Figure 2 sENO1 marks a subpopulation of mesenchymal-like and highly invasive CSCs. (A) The relative transcript levels of the mesenchymal- (left) or pluripotency- (right) associated genes in sENO1+ CSCs (represented by CD44+CD133+ 22Rv-1 cells), sENO1- CSCs, and non-CSCs (represented by cells in the other subpopulations) using qRT-PCR analysis. Error bars represent mean ± SEM from three independent experiments (n = 3). Unpaired t-test was performed throughout where *p < 0.05 versus non-CSCs; †p < 0.05 versus sENO1- CSCs. (B) Immunoblotting analysis of the indicated markers selected from (A) in non-CSCs, sENO+, and sENO- CSCs. Protein levels were quantified by densitometric analysis of the bands, normalized to β-tubulin (loading control). (C) Limiting dilution assay (LDA) demonstrating the tumorsphere-forming efficacy of each subset of tumor cells. Three independent experiments were performed (n = 6). Shown are maximum likelihood estimates with a 95% confidence interval, where **p < 0.01. (D) The invasive capacities of freshly sorted sENO1+ CSCs (represented by CD44+CD133+ 22Rv-1 cells), sENO1- CSCs, and non-CSCs in 22Rv-1 cells in a dual-chamber invasion assay. Shown are representative immunofluorescence images of the invaded cells, with cell nuclei stained with SYTOX-green (green). Scale bars = 500 µm. Right, the number of invaded cells. Error bars represent mean ± SEM from three independent experiments (n = 3). Unpaired t-test was performed throughout where **p < 0.01.
To functionally verify the cellular and molecular data, we compared the tumorsphere-forming and the matrix-invasive capabilities of sENO1+ or ENO1- CSCs. Indeed, whilst both sENO1+ and sENO1- CSCs were capable of forming tumorspheres in low-attachment surface, a functional surrogate for the stemness and the tumorigenicity of tumor cells, sENO1+ cells were significantly more proficient in doing so (Figure 2C). Importantly, in keeping with the strong mesenchymal property of sENO1+ cells, they were considerably more proficient in invading through collagen than their sENO1- counterparts. By contrast, the cells in other subpopulations could barely invade the collagen matrix (Figure 2D).
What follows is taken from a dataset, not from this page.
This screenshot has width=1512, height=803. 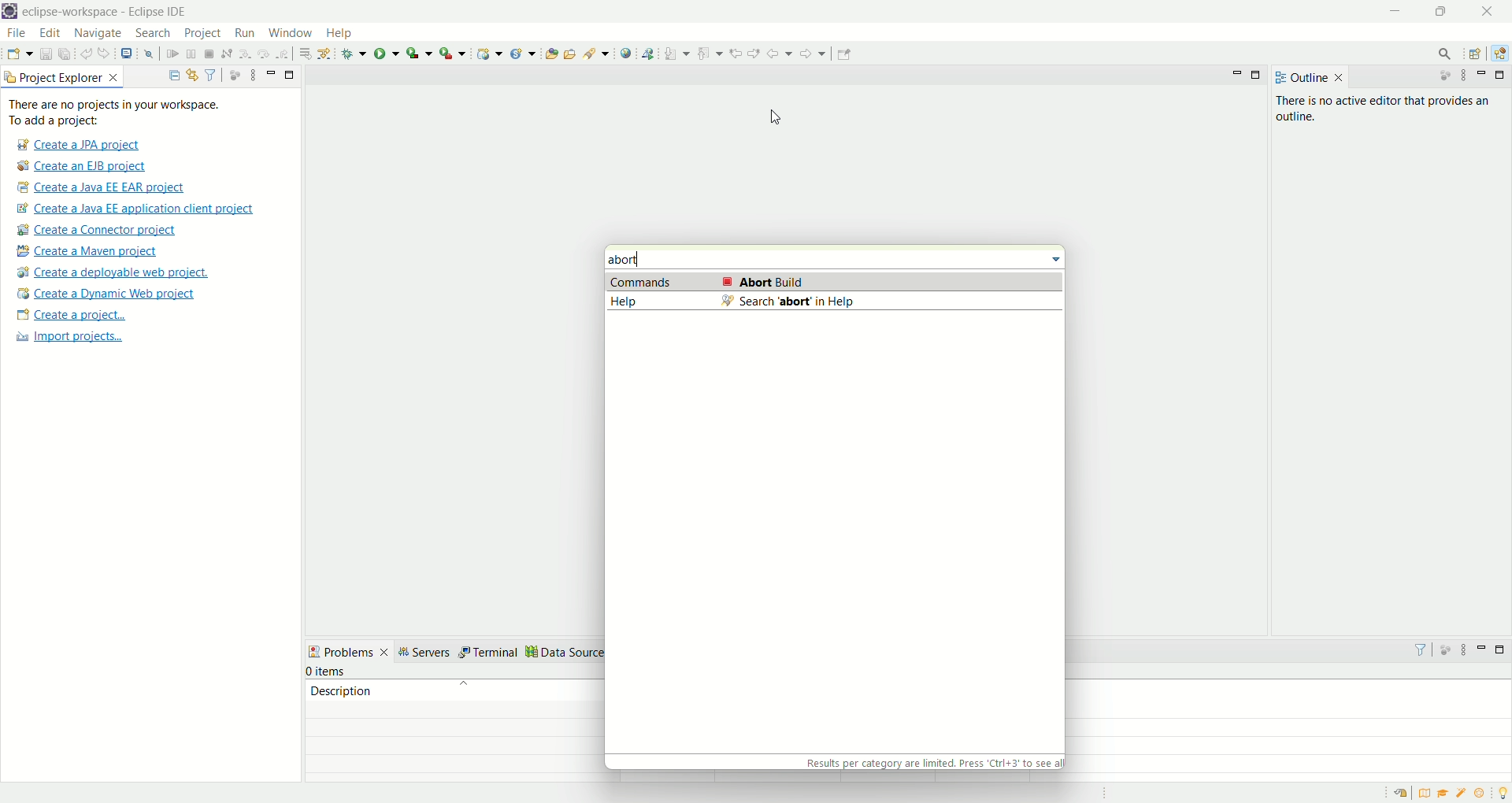 What do you see at coordinates (1463, 75) in the screenshot?
I see `view menu` at bounding box center [1463, 75].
To explore the in vivo significance of the preceding findings, we stably transduced metastatic GAC NCI-N87 cells with firefly luciferase (FF-Luc), sorted sENO1+CD90+ (representing sENO1+ CSCs), sENO-CD90+ (representing sENO1- CSCs) or CD90- GAC NCI-N87 cells. We then injected a relatively small number (1 × 104) of the cells into the splenic pulp of NOD/SCID mice and monitored the dissemination pattern of the tumor cells. As anticipated, sENO1+ CSCs developed extensive liver and peritoneal metastases, whereas sENO1- CSCs or CD90- non-CSCs failed to establish metastatic lesions (Figures 3A, B). Consistently, sENO1+ CSCs in another metastatic GAC line, MKN-45 cells, were highly pro-metastatic compared with their sENO1- counterparts or non-CSCs (Figures 3C, D). This finding underscores the tremendous pro-metastatic capability of sENO1+ CSCs.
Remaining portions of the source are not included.